While the Redis thread does not have to continue to wait, there is always a mechanism to continue to wait for subsequent connection requests on the listening socket and notify Redis when a request is made.
Similarly, we can set non-blocking mode for connected sockets: after Redis calls recv(), if no data ever arrives on the connected socket, the Redis thread can also return to process other operations. We also need mechanisms to continue listening for the connected socket and notify Redis when data arrives.
This ensures that the Redis thread does not wait at a choke point, as in the basic IO model, nor does it cause Redis to fail to process connection requests or data that actually arrive.
High performance I/O model based on multiplexing
The IO multiplexing mechanism refers to the process of multiple I/O streams by a single thread, and is commonly known as the SELECT /epoll mechanism. In simple terms, this mechanism allows multiple listening sockets and connected sockets to exist simultaneously in the kernel, in the case that Redis only runs on a single thread. The kernel always listens for connection requests or data requests on these sockets. As soon as a request arrives, it is handed over to the Redis thread for processing, which implements the effect of one Redis thread processing multiple IO streams.
The following figure shows the Redis IO model based on multiplexing. The multiple FDS in the figure are just the same as the multiple sockets. The Redis network framework calls the epoll mechanism to have the kernel listen for these sockets. At this point, the Redis thread does not block on a particular listener or connected socket, that is, on a particular client request processing. Because of this, Redis can connect to multiple clients at the same time and process requests, increasing concurrency.
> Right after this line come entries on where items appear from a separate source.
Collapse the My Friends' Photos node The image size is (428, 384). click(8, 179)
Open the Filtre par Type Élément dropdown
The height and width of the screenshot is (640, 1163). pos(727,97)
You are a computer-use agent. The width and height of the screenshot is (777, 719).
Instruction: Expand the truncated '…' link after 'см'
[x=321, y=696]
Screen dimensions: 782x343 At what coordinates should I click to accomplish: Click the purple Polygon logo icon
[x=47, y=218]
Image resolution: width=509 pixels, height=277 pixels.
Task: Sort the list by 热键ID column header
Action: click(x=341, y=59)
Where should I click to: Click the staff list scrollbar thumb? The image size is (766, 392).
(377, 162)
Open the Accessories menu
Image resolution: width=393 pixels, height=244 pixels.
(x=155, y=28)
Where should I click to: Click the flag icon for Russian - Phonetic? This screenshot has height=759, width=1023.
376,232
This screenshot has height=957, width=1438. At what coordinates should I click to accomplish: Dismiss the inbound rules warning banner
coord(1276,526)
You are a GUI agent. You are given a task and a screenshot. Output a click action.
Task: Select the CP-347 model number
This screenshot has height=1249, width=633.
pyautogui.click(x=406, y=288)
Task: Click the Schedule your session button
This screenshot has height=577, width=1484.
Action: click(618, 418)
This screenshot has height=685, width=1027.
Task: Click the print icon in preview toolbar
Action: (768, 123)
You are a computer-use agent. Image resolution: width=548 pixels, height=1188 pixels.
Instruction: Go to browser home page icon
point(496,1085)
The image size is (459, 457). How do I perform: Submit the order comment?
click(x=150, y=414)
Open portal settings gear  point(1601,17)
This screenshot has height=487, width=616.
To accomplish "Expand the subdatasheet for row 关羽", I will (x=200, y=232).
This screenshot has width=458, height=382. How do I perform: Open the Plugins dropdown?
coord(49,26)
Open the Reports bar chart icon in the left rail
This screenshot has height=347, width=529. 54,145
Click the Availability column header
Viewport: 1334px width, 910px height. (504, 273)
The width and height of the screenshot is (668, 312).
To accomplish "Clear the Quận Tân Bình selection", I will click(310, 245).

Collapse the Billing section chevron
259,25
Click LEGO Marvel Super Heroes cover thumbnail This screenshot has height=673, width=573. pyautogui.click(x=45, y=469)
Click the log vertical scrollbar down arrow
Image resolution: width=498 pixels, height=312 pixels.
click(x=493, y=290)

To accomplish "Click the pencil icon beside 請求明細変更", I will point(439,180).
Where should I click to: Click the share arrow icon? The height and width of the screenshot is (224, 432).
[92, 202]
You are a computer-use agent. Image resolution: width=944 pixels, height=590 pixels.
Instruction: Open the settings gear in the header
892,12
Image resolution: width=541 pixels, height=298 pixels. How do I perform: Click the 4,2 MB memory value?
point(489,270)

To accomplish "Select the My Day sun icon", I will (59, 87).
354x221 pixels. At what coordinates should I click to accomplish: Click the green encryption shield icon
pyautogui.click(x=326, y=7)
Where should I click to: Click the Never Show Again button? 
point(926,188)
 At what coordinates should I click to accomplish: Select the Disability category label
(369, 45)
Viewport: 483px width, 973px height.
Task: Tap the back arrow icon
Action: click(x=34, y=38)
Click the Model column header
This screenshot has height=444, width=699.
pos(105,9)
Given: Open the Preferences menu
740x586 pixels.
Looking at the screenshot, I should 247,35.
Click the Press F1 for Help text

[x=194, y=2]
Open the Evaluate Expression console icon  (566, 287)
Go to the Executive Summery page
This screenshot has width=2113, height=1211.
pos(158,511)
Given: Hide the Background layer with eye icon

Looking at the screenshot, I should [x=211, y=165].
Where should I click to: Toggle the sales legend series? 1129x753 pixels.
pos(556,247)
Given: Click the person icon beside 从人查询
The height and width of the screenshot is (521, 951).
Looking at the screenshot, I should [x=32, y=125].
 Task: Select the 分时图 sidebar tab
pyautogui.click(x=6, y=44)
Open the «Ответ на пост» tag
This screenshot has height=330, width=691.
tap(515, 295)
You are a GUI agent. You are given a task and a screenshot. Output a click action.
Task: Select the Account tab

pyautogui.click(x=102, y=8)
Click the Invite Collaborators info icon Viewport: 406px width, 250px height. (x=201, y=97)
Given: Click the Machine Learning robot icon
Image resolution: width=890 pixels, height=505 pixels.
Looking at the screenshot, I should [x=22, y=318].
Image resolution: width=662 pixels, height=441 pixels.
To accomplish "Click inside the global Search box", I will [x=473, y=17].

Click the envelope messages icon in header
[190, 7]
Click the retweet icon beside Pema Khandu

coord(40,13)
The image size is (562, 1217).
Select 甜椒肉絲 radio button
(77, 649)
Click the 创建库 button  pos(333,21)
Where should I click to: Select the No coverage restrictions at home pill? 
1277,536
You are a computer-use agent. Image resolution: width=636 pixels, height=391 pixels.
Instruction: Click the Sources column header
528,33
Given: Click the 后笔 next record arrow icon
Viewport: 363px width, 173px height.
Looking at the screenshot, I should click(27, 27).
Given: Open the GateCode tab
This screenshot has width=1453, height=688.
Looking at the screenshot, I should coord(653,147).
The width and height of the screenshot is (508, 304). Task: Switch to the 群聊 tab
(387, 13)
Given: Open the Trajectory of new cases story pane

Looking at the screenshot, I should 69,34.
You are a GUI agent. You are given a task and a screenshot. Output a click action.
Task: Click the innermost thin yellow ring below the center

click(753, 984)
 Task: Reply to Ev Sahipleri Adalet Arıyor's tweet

In order to notify the Redis thread when a request arrives, SELECT /epoll provides an event-based callback mechanism that calls the corresponding handler for different events.
So how does the callback mechanism work? In fact, select/epoll triggers an event whenever it detects that a request has arrived on the FD.
These events are put into an event queue, which is continuously processed by a single Redis thread. This way, Redis doesn’t have to keep polling to see if a request actually happened, which can avoid wasting CPU resources. At the same time, Redis invokes the corresponding handler function when processing the event in the event queue, which implements event-based callback. Because Redis is always processing event queues, it can respond to client requests in a timely manner, improving Redis response performance.
For your convenience, LET me explain the connection request and read data request as examples.
These two requests correspond to Accept and Read events, respectively, for which Redis registers Accept and GET callbacks. When the Linux kernel listens for a connection request or Read request, the Accept and Read events are triggered, and the kernel calls back the corresponding Accept and GET functions of Redis for processing.
It’s like a patient going to the hospital. Each patient (equivalent to a request) needs to be triaged, temperature checked, registered, etc., before the doctor can actually diagnose them. If all this work is done by doctors, doctors will be less efficient. As a result, hospitals have set up a triage desk that handles the pre-diagnosis work all the time (similar to the Linux kernel listening for requests) and then passes it on to the doctor for actual diagnosis. In this way, even a single doctor (equivalent to a single Redis thread) can improve efficiency.
However, it is important to note that the multiplexing mechanism applies even if different operating systems are deployed in your application scenario. Because there are many different implementations of this mechanism, including Select and Epoll implementations based on Linux, KQueue implementations based on FreeBSD, and Evport implementations based on Solaris, you can choose the appropriate multiplexing implementation based on the actual operating system running Redis.